Nguyen Anh-Duc, Kim Jongyoo, Oh Heeseok, Kim Haksub, Lin Weisi, Lee Sanghoon
IEEE Trans Image Process. 2018 Nov 2. doi: 10.1109/TIP.2018.2879408.
Visual saliency on stereoscopic 3D (S3D) images has been shown to be heavily influenced by image quality. Hence, this dependency is an important factor in image quality prediction, image restoration and discomfort reduction, but it is still very difficult to predict such a nonlinear relation in images. In addition, most algorithms specialized in detecting visual saliency on pristine images may unsurprisingly fail when facing distorted images. In this paper, we investigate a deep learning scheme named Deep Visual Saliency (DeepVS) to achieve a more accurate and reliable saliency predictor even in the presence of distortions. Since visual saliency is influenced by low-level features (contrast, luminance and depth information) from a psychophysical point of view, we propose seven low-level features derived from S3D image pairs and utilize them in the context of deep learning to detect visual attention adaptively to human perception. During analysis, it turns out that the low-level features play a role to extract distortion and saliency information. To construct saliency predictors, we weight and model the human visual saliency through two different network architectures, a regression and a fully convolutional neural networks (CNNs). Our results from thorough experiments confirm that the predicted saliency maps are up to 70 % correlated with human gaze patterns, which emphasize the need for the hand-crafted features as input to deep neural networks in S3D saliency detection.

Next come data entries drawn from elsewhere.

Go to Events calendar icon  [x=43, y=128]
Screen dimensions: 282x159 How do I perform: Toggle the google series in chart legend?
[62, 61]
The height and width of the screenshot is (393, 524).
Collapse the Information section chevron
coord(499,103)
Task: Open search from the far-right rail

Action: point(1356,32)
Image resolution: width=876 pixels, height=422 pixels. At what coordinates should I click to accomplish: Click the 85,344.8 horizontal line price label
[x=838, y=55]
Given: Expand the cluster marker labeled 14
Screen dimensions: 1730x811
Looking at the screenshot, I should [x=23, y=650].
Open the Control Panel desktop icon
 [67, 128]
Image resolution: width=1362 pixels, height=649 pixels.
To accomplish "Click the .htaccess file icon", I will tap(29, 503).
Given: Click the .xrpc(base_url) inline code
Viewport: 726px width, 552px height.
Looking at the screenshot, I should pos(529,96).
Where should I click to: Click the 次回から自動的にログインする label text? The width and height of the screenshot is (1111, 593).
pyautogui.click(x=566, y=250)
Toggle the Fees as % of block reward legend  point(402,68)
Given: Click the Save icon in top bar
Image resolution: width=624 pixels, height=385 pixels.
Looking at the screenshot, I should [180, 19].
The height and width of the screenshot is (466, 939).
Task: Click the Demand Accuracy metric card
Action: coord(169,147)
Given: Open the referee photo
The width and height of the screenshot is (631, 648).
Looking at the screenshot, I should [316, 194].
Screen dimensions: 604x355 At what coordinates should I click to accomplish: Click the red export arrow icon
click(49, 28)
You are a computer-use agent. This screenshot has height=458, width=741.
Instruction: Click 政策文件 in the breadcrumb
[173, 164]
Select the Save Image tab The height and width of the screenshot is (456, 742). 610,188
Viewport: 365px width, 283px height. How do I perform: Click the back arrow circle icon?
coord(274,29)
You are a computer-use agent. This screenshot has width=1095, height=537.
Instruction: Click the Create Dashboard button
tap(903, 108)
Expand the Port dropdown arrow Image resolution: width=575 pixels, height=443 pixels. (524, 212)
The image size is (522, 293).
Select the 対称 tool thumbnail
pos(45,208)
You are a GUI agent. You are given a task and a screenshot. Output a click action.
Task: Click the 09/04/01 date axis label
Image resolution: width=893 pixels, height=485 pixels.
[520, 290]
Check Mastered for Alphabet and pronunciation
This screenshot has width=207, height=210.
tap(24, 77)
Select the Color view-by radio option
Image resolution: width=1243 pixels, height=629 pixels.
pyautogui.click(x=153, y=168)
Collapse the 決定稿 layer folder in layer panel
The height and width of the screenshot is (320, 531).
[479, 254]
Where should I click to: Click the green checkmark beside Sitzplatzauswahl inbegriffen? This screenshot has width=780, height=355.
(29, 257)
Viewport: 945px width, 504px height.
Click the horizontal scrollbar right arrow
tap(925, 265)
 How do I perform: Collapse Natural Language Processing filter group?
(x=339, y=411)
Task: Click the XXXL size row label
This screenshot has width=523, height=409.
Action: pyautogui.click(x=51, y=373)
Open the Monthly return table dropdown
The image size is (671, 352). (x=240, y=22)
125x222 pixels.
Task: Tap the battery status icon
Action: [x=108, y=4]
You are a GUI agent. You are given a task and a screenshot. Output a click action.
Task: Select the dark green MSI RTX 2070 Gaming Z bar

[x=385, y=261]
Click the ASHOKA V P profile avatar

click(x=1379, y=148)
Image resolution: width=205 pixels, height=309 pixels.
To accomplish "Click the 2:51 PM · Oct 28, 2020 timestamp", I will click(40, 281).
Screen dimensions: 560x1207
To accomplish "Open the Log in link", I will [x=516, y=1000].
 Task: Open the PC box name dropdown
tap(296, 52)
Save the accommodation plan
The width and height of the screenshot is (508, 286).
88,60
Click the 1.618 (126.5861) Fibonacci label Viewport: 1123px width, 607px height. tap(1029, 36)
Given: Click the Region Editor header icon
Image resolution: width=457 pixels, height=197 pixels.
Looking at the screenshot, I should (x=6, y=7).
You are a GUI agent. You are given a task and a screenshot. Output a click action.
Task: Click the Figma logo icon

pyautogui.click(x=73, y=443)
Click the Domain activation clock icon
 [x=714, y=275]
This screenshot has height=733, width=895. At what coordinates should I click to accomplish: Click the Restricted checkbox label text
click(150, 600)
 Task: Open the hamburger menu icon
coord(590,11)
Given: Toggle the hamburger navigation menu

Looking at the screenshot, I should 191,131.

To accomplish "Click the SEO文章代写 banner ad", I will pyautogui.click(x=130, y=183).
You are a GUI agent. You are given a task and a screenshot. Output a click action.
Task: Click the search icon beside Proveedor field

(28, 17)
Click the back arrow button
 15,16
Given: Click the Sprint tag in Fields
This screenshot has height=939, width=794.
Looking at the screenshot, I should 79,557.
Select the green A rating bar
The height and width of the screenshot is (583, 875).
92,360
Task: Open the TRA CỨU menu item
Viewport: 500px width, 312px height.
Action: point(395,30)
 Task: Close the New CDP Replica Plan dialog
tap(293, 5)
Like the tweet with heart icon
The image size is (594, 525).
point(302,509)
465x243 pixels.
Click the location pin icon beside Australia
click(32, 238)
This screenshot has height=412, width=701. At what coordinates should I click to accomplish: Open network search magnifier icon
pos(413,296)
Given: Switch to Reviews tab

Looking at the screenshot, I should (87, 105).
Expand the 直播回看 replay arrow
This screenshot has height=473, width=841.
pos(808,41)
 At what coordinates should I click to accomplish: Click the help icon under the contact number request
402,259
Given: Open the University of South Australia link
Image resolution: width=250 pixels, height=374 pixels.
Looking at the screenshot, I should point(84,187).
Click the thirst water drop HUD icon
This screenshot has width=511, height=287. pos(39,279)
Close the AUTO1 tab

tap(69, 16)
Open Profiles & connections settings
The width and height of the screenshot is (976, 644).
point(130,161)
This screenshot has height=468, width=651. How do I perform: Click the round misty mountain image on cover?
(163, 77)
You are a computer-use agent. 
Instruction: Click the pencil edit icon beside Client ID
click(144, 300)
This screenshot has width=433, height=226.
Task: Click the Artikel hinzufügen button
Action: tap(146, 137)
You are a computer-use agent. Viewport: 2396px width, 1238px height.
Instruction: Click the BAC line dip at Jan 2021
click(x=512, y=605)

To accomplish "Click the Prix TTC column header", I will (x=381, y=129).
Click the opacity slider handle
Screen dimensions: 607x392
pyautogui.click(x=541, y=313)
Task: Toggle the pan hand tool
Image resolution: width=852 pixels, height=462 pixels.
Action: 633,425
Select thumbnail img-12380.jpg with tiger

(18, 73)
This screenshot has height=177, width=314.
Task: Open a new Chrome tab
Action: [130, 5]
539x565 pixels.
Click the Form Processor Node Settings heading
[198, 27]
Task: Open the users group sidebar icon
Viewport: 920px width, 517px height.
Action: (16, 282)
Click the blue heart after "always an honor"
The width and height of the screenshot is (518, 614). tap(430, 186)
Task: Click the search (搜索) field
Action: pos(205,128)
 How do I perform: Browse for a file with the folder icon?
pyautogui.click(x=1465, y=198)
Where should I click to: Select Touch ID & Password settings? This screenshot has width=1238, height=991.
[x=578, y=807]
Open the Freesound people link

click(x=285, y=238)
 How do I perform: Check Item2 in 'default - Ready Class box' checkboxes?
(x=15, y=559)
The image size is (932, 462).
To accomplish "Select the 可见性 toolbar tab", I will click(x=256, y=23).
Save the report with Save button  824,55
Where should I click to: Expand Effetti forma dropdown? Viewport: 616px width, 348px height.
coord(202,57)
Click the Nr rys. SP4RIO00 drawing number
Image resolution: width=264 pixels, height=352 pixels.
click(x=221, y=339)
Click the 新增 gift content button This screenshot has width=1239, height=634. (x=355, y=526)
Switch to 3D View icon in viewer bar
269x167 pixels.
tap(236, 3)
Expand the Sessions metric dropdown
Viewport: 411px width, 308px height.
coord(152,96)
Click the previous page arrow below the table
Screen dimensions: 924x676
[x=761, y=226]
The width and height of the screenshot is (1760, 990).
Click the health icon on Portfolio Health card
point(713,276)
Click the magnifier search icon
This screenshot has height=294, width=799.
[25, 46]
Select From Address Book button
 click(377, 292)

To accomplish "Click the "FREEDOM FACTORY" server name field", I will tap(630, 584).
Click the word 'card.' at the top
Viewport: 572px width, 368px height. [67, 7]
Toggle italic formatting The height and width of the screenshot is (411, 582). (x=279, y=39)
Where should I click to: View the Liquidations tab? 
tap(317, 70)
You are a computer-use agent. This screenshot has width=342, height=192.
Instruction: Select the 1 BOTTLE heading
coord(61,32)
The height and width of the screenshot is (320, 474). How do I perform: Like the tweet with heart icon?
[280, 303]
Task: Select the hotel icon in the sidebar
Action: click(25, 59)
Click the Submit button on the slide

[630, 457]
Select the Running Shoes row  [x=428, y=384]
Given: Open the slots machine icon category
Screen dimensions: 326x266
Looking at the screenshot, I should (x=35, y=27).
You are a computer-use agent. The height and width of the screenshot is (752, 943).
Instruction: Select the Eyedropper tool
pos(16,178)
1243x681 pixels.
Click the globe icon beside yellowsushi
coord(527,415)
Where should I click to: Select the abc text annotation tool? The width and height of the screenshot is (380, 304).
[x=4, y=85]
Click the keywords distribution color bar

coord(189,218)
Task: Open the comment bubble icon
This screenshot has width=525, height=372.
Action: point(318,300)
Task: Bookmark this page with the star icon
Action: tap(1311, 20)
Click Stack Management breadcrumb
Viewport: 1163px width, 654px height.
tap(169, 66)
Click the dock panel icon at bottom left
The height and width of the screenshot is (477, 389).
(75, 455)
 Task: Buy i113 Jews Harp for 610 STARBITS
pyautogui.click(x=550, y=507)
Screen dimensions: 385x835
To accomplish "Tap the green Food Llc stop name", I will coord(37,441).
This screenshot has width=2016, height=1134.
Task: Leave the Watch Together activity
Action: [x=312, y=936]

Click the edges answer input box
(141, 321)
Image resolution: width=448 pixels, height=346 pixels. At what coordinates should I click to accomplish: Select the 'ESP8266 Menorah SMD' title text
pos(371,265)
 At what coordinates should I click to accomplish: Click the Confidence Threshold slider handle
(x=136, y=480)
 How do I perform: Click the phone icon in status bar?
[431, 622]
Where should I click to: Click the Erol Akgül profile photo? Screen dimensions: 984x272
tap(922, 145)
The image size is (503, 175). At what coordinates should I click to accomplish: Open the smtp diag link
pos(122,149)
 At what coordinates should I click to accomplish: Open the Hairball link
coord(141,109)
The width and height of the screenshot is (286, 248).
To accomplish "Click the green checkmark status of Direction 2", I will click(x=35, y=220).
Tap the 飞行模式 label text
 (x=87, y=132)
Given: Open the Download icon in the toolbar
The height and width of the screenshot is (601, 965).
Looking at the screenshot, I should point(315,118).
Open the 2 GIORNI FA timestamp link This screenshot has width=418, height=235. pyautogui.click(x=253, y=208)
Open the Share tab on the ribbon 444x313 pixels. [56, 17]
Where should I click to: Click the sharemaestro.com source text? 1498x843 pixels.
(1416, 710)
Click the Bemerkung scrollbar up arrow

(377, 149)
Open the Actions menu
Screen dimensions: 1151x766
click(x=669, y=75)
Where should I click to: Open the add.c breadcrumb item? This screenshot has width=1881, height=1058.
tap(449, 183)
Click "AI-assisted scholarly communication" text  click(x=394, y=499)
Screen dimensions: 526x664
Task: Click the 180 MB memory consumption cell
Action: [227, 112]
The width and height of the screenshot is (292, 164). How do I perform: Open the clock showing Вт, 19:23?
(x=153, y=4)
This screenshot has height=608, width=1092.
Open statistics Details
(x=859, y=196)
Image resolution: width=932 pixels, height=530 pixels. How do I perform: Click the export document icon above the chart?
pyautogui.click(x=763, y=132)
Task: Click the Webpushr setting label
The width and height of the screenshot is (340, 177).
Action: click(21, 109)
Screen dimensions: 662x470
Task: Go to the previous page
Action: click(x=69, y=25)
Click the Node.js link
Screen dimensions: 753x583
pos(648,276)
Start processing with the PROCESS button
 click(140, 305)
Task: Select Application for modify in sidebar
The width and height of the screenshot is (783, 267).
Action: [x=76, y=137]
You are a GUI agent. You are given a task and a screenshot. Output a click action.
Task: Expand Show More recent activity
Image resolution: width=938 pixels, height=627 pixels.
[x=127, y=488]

立体3D(S3D)图像的视觉显著性已被证明受图像质量的影响很大。因此,这种依赖性是图像质量预测、图像恢复和减少不适感的一个重要因素,但预测图像中的这种非线性关系仍然非常困难。此外,大多数专门用于检测原始图像视觉显著性的算法在面对失真图像时可能不出所料地失效。在本文中,我们研究了一种名为深度视觉显著性(DeepVS)的深度学习方案,即使在存在失真的情况下也能实现更准确可靠的显著性预测器。从心理物理学的角度来看,由于视觉显著性受低级特征(对比度、亮度和深度信息)的影响,我们提出了从S3D图像对中导出的七个低级特征,并在深度学习的背景下利用它们来自适应地检测人类感知中的视觉注意力。在分析过程中,事实证明低级特征在提取失真和显著性信息方面发挥了作用。为了构建显著性预测器,我们通过两种不同的网络架构,即回归网络和全卷积神经网络(CNN),对人类视觉显著性进行加权和建模。我们通过全面实验得到的结果证实,预测的显著性图与人类注视模式的相关性高达70%,这强调了在S3D显著性检测中需要将手工制作的特征作为深度神经网络的输入。